Le fermier belge n’imaginait sûrement pas qu’en bougeant une pierre, il allait « agrandir » son pays de 2,3 mètres au détriment de la France. L’objet déplacé, une borne en pierre installée en 1819, marquait la limite territoriale entre les deux États depuis la signature du traité de Courtrai, consécutif à la chute de Napoléon. Mal placée sur le chemin du tracteur, la borne a été poussée de quelques mètres pour libérer l’accès aux champs.

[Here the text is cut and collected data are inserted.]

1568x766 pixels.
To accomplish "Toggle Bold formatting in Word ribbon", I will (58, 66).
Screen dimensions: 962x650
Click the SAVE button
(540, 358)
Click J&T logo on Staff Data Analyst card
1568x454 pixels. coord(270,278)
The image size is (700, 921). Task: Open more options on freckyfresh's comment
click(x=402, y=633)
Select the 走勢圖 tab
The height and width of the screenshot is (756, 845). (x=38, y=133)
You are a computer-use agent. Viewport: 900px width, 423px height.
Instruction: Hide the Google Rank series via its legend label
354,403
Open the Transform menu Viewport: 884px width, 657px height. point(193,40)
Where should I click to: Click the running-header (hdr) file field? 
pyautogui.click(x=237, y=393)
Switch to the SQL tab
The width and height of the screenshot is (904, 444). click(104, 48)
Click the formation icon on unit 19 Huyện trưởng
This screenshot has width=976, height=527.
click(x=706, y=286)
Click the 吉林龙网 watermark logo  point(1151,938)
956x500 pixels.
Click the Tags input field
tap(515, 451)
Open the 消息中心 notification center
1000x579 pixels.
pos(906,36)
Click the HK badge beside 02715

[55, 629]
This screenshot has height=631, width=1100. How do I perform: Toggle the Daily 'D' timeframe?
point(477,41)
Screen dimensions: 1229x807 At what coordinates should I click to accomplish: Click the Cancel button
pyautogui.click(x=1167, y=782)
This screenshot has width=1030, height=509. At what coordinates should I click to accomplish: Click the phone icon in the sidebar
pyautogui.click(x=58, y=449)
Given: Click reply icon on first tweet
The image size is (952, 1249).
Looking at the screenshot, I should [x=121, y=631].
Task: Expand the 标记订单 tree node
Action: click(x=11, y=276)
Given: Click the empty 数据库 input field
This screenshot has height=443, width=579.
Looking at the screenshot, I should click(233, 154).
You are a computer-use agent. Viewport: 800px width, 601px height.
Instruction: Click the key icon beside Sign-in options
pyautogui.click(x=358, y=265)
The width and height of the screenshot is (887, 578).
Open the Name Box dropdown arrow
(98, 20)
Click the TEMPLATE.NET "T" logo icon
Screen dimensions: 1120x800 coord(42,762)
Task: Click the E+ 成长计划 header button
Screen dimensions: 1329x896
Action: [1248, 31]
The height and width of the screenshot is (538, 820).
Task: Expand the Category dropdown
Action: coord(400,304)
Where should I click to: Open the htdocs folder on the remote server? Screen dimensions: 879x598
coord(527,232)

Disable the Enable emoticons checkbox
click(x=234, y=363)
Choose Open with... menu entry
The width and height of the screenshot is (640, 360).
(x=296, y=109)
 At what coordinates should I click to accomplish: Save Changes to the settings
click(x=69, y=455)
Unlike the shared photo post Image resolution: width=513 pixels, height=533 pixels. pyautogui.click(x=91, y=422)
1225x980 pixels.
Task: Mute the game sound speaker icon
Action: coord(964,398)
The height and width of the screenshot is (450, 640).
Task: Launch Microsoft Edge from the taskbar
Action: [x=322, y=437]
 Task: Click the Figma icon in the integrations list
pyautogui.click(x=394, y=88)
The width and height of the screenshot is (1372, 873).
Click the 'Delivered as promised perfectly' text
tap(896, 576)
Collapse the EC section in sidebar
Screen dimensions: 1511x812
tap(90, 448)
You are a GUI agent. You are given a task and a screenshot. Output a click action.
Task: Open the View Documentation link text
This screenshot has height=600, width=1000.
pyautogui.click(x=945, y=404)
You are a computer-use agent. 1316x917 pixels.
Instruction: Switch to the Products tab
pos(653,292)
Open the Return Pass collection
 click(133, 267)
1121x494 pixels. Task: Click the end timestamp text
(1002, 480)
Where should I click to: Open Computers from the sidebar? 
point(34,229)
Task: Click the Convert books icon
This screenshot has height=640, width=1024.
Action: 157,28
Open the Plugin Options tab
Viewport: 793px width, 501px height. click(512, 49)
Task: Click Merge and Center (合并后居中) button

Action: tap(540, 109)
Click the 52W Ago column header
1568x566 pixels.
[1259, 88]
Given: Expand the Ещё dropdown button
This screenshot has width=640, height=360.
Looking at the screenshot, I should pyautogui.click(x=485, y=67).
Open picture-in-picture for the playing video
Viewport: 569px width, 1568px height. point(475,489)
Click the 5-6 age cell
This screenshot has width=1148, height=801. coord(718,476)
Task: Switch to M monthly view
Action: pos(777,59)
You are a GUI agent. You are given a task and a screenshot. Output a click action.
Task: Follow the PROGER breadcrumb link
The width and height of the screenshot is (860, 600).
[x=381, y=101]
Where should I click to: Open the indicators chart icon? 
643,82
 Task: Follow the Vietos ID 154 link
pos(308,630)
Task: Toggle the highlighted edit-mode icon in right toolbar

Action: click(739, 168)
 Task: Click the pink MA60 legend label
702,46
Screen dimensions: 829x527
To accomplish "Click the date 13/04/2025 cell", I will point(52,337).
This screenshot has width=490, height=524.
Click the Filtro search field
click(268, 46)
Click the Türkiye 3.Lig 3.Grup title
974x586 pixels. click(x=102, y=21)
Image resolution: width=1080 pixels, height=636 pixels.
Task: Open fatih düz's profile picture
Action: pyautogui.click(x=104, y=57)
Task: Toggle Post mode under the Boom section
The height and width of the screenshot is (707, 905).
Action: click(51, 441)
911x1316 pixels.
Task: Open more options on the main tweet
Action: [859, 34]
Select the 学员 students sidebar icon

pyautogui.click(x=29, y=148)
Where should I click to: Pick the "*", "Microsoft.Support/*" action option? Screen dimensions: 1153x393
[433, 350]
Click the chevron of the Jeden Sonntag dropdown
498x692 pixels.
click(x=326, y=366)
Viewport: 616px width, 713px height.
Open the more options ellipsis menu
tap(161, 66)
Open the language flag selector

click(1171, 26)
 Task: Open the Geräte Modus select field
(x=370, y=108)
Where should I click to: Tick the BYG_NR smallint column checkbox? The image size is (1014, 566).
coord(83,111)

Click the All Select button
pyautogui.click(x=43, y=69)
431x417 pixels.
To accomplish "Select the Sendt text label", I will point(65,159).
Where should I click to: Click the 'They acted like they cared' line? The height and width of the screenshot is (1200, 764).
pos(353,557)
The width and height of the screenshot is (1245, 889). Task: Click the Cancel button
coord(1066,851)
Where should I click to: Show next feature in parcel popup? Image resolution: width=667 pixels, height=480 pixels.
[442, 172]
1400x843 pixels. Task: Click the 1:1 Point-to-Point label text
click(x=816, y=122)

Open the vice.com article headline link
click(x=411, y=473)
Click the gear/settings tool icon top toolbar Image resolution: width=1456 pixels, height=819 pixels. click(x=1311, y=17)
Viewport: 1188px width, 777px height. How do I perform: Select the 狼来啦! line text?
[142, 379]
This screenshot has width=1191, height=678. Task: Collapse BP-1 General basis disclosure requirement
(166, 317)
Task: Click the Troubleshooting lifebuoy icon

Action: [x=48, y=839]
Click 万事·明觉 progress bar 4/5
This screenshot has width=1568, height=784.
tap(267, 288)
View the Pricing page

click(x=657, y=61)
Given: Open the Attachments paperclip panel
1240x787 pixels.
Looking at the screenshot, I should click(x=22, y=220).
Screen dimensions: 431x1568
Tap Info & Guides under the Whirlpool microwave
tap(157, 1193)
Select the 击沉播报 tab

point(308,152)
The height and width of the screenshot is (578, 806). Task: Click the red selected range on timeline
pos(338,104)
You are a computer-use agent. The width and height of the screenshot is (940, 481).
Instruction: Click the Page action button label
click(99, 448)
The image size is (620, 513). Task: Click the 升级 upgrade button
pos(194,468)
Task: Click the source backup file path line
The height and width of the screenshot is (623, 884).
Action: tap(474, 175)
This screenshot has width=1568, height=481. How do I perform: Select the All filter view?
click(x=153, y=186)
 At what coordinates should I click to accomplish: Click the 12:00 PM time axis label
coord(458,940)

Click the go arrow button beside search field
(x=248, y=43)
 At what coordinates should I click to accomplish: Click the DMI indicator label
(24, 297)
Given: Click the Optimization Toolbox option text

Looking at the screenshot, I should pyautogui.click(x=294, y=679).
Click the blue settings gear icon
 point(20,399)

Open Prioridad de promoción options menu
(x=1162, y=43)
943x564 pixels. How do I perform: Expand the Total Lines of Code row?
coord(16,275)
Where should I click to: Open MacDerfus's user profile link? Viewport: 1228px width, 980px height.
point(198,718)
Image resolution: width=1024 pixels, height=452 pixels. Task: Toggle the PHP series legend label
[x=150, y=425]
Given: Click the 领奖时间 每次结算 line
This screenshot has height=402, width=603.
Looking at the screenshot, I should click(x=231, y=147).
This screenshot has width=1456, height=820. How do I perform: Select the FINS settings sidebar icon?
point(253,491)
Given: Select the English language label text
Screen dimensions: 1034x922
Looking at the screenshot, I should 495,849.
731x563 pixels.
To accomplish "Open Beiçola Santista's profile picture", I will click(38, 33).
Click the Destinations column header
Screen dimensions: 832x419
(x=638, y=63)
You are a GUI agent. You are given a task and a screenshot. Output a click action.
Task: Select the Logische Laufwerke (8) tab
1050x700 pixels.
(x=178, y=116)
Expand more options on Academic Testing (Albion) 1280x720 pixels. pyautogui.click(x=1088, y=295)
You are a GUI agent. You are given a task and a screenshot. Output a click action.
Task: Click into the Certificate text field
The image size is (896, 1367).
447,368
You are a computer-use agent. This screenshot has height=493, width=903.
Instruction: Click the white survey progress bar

Mais ce geste apparemment anodin a modifié de fait la délimitation officielle entre deux nations souveraines, remettant en cause un équilibre établi depuis deux siècles. Le déplacement n’est certes que symbolique, mais sur le plan du droit international, il représente un vrai incident frontalier.
Une crise évitée grâce à l’humour
Plutôt que de s’enflammer, les autorités locales ont choisi la carte de la dérision pour désamorcer toute tension. Le maire belge concerné a ainsi plaisanté en reconnaissant que « ce n’était pas une bonne idée d’agrandir la Belgique au détriment de la France », tandis que son homologue français a ironisé en appelant à éviter « une nouvelle guerre des frontières ».

Dans un climat géopolitique mondial souvent tendu, cette réaction commune témoigne d’une rare légèreté bienvenue. Ce type d’événement aurait pu donner lieu à une montée d’anxiété, mais les deux maires ont préféré relativiser la portée de l’incident tout en rétablissant les faits.